Atlanta Falcons see similar skill sets in third-round QB Desmond Ridder and Marcus Mariota

Desmond Ridder's NFL draft profile (0:41)

Check out some of the best highlights from Cincinnati QB Desmond Ridder's standout season. (0:41)

FLOWERY BRANCH, Ga. – When the Atlanta Falcons were in quarterback madness in the middle of March, Desmond Ridder paid attention from afar. The quarterback knew the Falcons might be a fit. He liked what he saw from coach Arthur Smith’s offense.

Then Atlanta traded stalwart starter Matt Ryan to the Indianapolis Colts. They signed Marcus Mariota the same day. And all of a sudden, Ridder, as a draft prospect, thought to himself – maybe the Falcons could really be a possibility.

Ridder has long felt like his game and Mariota’s were similar. Mariota was a college quarterback Ridder admired growing up. So over a month before the Falcons drafted him in Round 3 on Friday night, the University of Cincinnati signal-caller thought he might end up a Falcon anyway.

“I didn’t want to put words into anyone’s mouth, but I’m like, man, like, you know, if they’re going to get [Mariota],” Ridder said. “Why not get a younger guy just like him? That’s obviously myself. So when they picked him up, that got me really excited for Atlanta.”

Soon after, the Falcons and Ridder met at Ridder’s pro day in Cincinnati, where Ridder, a Louisville native, even dug up a bobblehead of former Louisville Cardinals quarterback and current Falcons offensive coordinator Dave Ragone. They spent a couple of hours together, with the Falcons' leadership even meeting Ridder’s mother. And even though it took until pick No. 74 on the second day of the draft, it finally happened.

And those comparisons with Mariota, they are apt -- which can help when you’re trying to create a game plan or construct an offense in general.

“The good thing, too, is that you’re playing with guys with similar skill sets,” Smith said. “When you’re putting game plans together, it is refreshing. A lot of times, you’ve got guys with very different skill sets, and you’re going to have to have a plan if this guy goes out, this is where we’re going to have to go.

“So they are both -- really, all three; Feleipe [Franks], too -- that part is nice. When you put together how we’re going to play, that part does help having similar skill sets.”

Mariota and Ridder are built similarly. They are both 6-foot-4 and of similar weight (215-220 pounds). They both are quarterbacks who can run – Mariota showed to be a willing runner when necessary as a starter with the Tennessee Titans under Smith, when he was the offensive coordinator there, and Ridder ran 110 times last season for 355 yards and six touchdowns.

They both have the ability to extend plays and have strong leadership qualities.

“They are both very athletic quarterbacks,” Smith said. “So, that’s a good thing, he’s looked up to Marcus, because it’ll be a really good room.”

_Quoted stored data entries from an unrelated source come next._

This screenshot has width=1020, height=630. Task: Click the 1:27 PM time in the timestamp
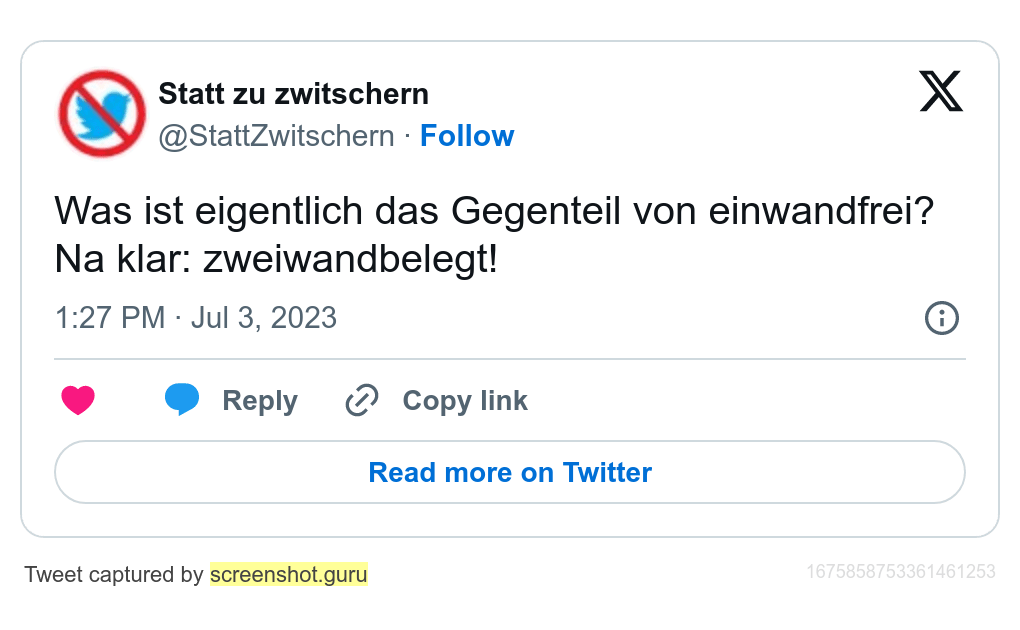(x=110, y=318)
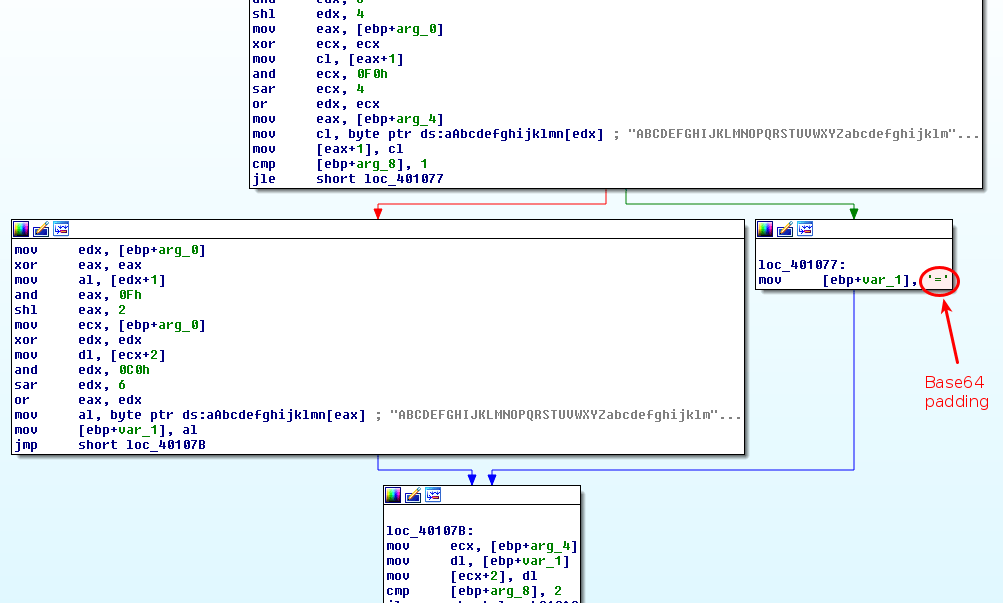Click the '=' operand circled in red
The image size is (1003, 603).
click(x=937, y=281)

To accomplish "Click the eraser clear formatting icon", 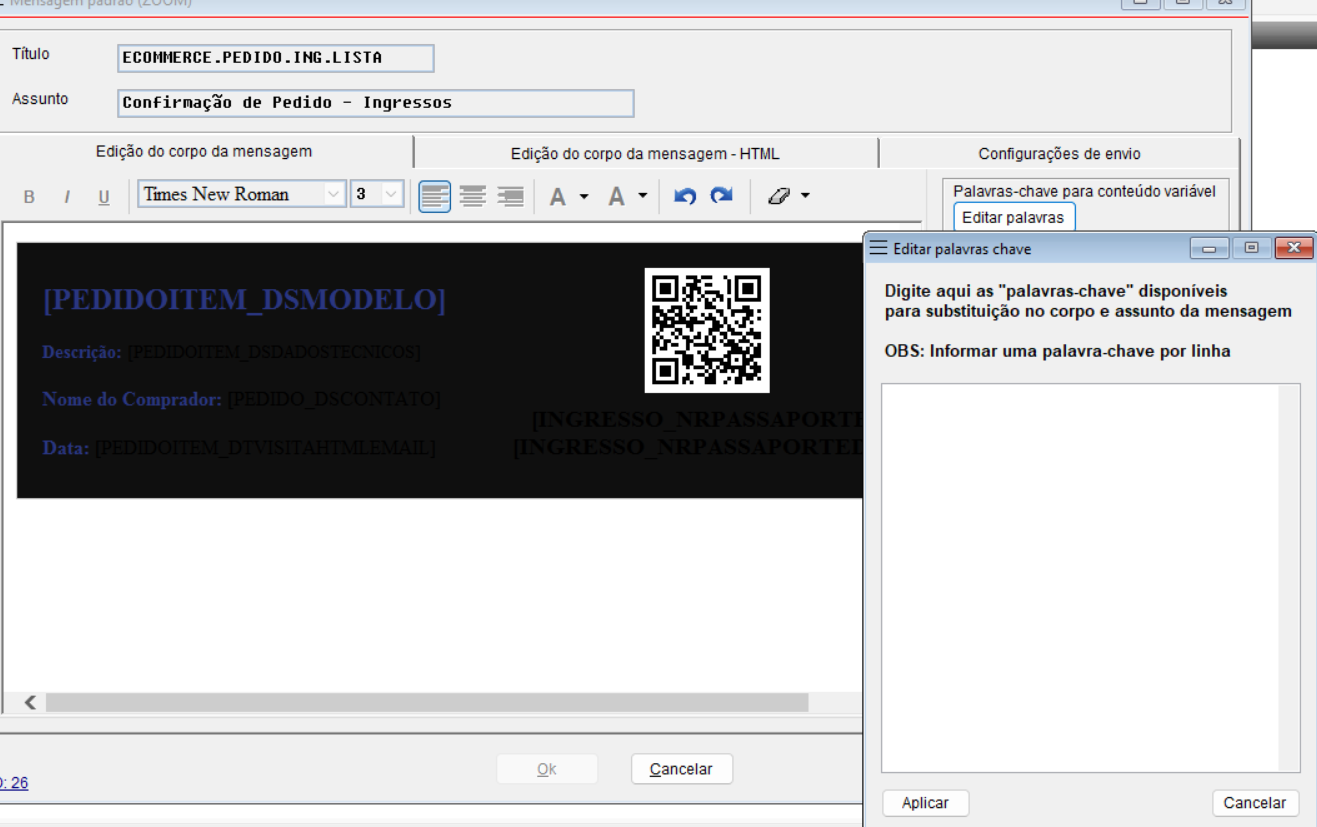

How that ends up clarifying itself as the season goes on – whether Mariota remains the starting quarterback the entire season or Ridder is able to win the job at some point -- that’s an unknown right now. Smith said the best player will play. The Falcons have no long-term commitment to Mariota – he’s signed for only two seasons, and the contract is one that can be easy to get out of after 2022, if necessary. Ridder is a rookie who was taken in the third round, which doesn’t scream immediate starter.

Either way, the Falcons can create a similar plan, and if the past month said anything about the offense, Smith wants to build long term, whether it’s with Mariota, Ridder or someone who isn’t on the roster yet. He wants a quarterback who can move a little bit, and who can extend plays when necessary.

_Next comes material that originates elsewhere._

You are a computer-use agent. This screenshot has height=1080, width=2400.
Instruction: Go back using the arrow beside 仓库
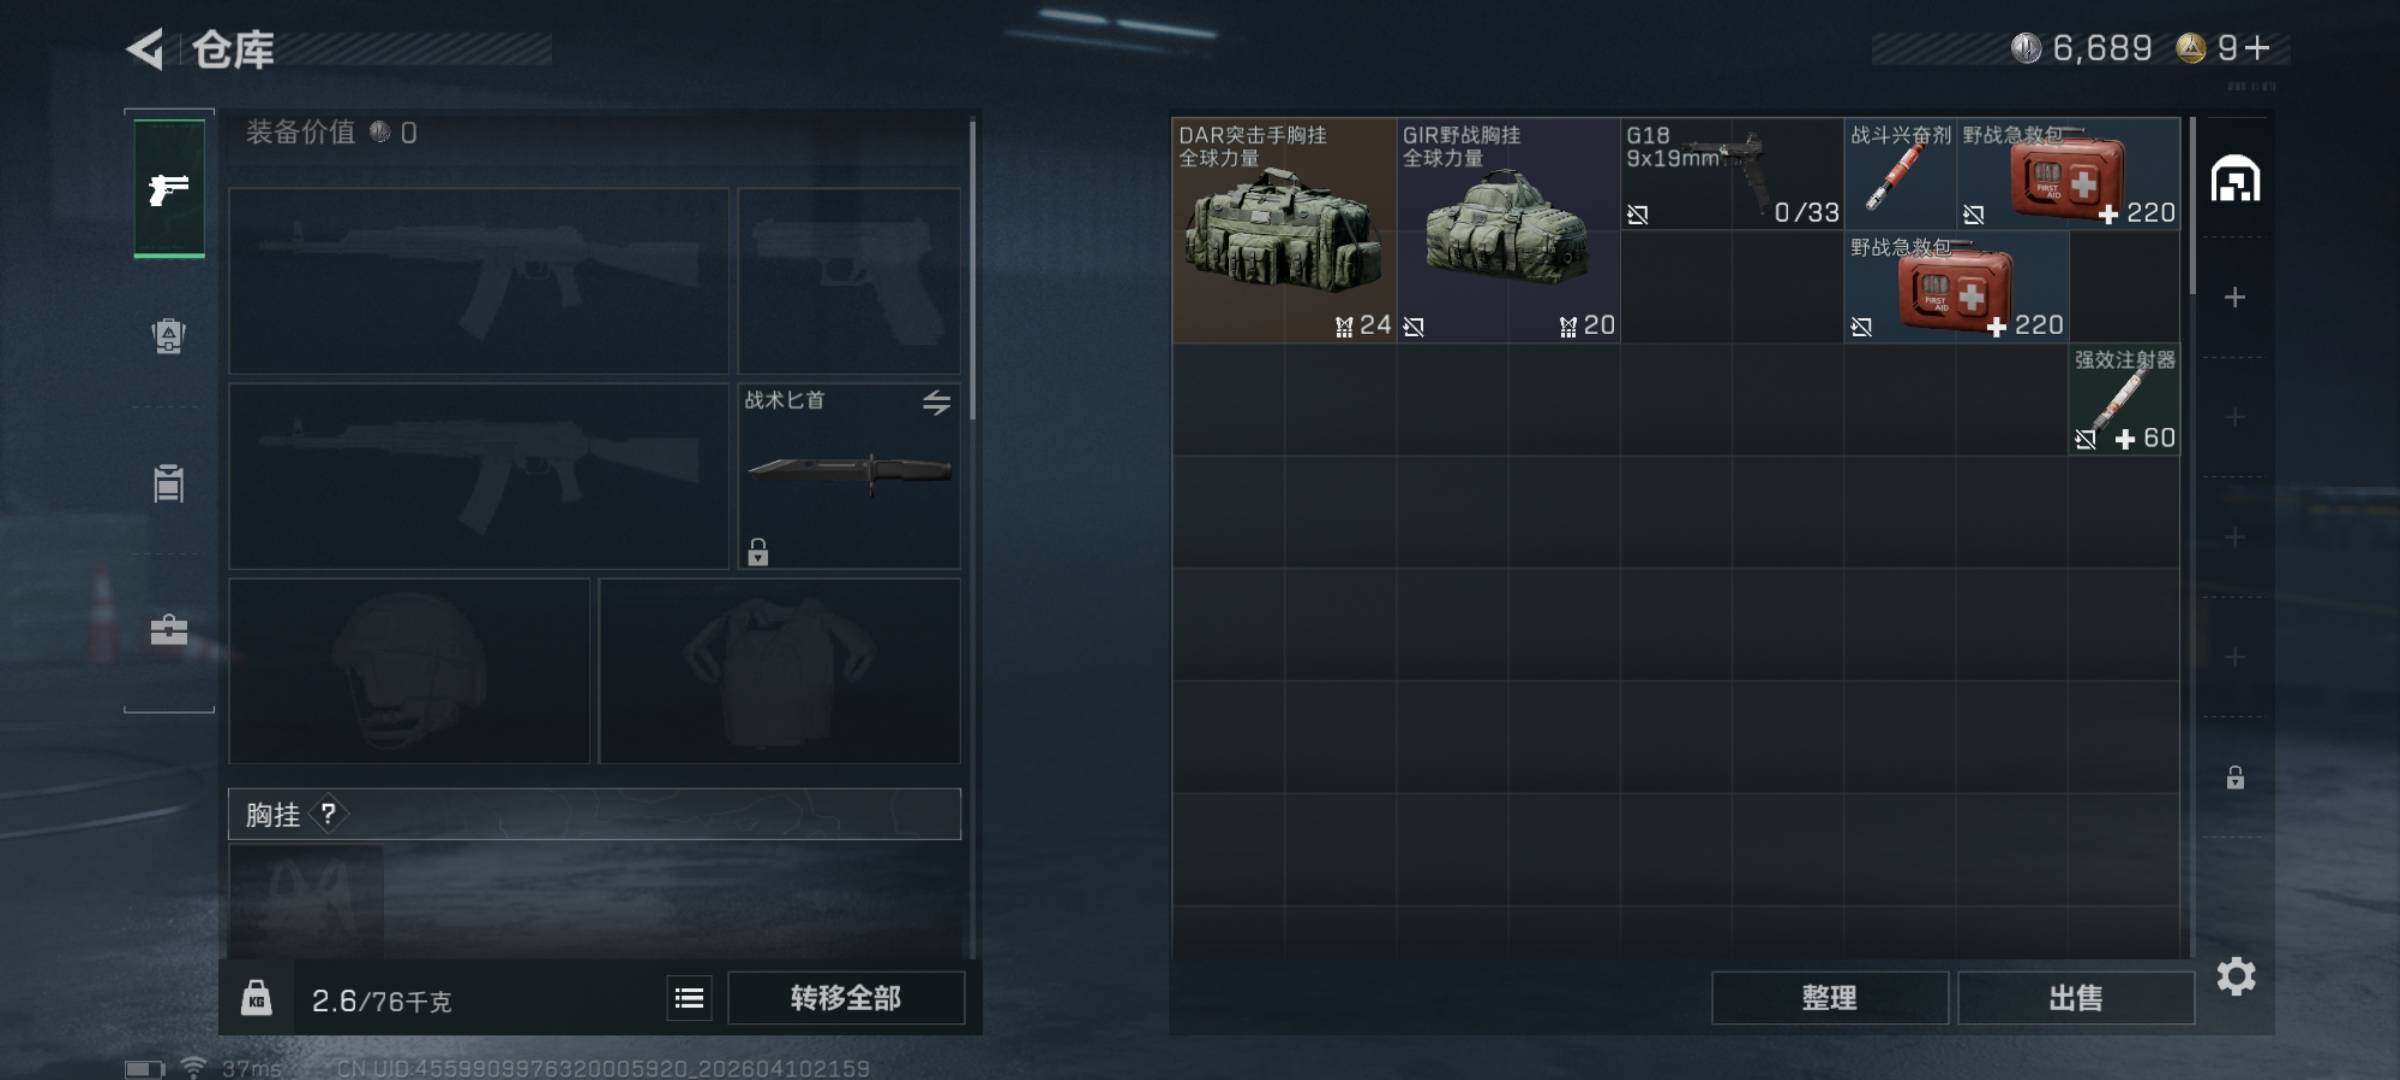tap(146, 48)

He wants a quarterback who makes smart decisions and has accuracy – traits he identified Tuesday as important ones to start with when analyzing quarterbacks. Atlanta believes Ridder, who completed 64.9% of his passes last season and 66.2% the season before, has that quality.

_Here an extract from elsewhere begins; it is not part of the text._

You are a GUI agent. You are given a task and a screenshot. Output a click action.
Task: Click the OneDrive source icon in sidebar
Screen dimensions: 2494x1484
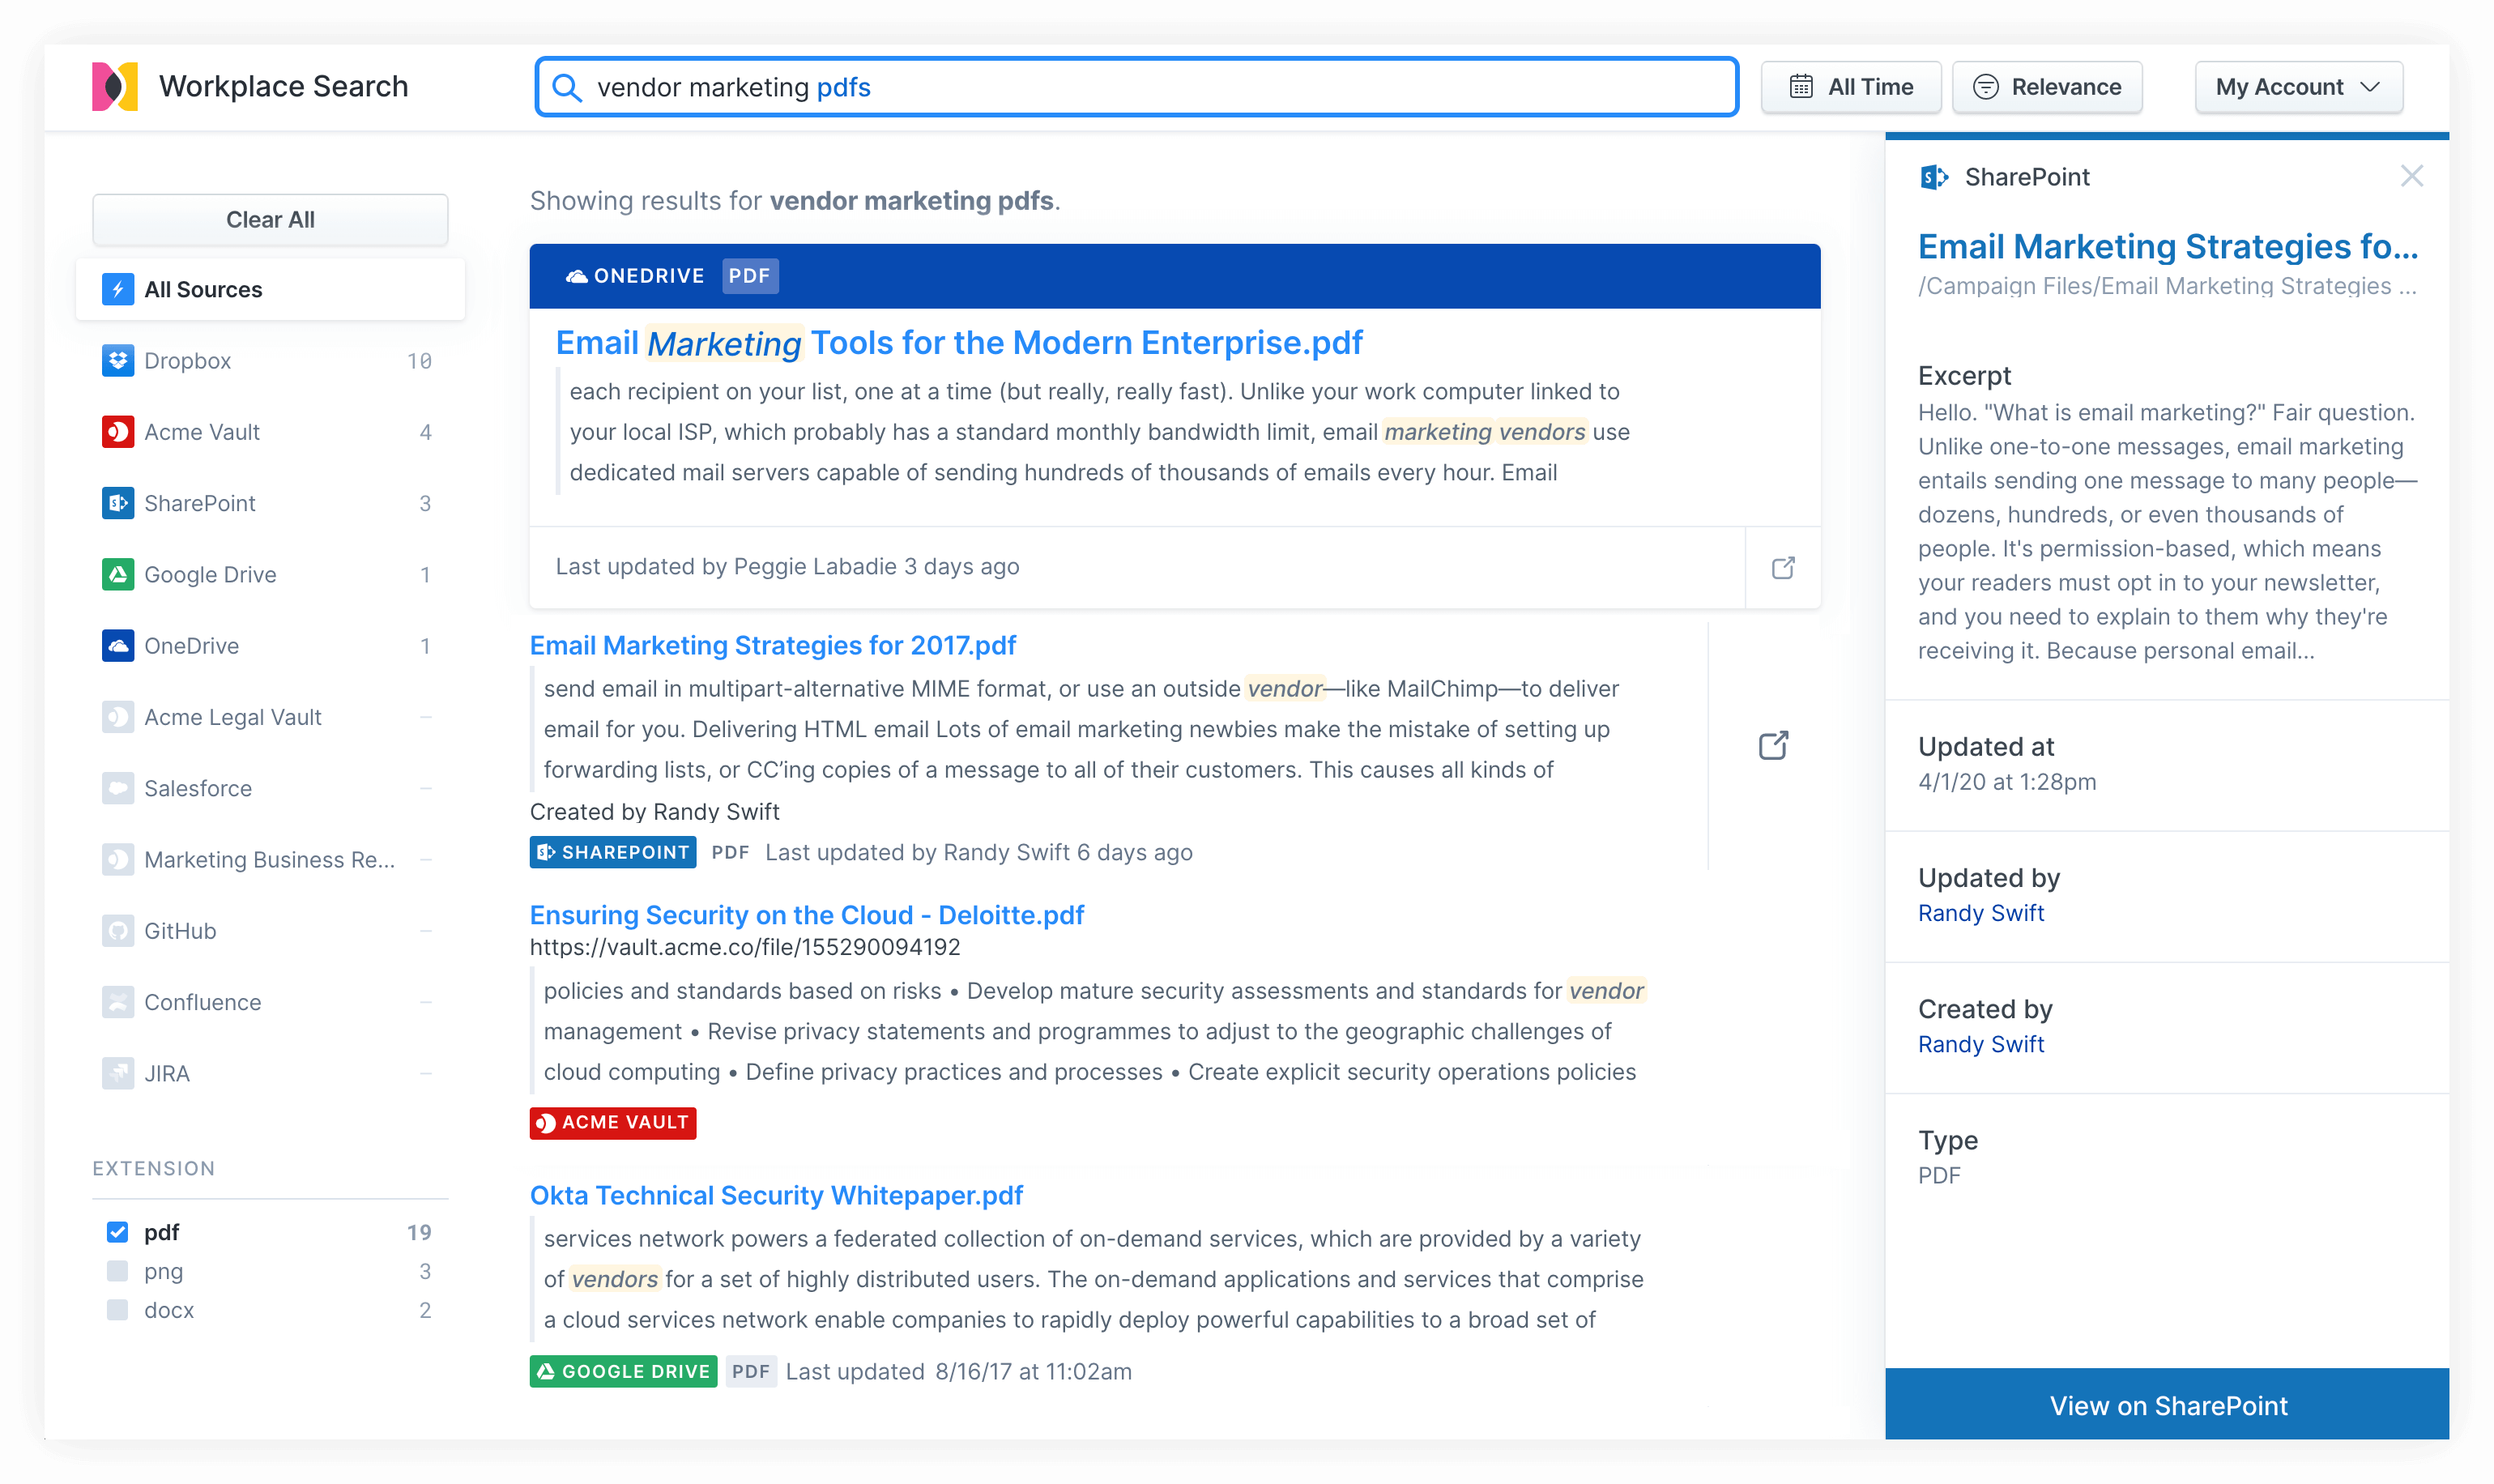[x=115, y=645]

“Our athletic abilities, our leadership, our ability to extend plays and be smart with the ball. Once we do extend plays, I think that's something we do really well,” Ridder said. “Being able to use our legs to get outside the pocket, making an efficient throw. Not doing anything dumb with the ball and being able to protect yourself.

“You know, as this game is for longevity. So I think you know, the both of us do a really good job of that. And so, like I said, I'm excited to get down there to learn from someone who's been in the game for a long time and won a lot of games at the highest level.”

Ridder sees himself in the quarterback he’s coming to play with. It’s part of why he was so excited to come to Atlanta. There’s opportunity. There’s an obvious mentor.

And there’s the possibility for a strong future as the Falcons figure out, for the first time in more than a decade, what life without Ryan will be like.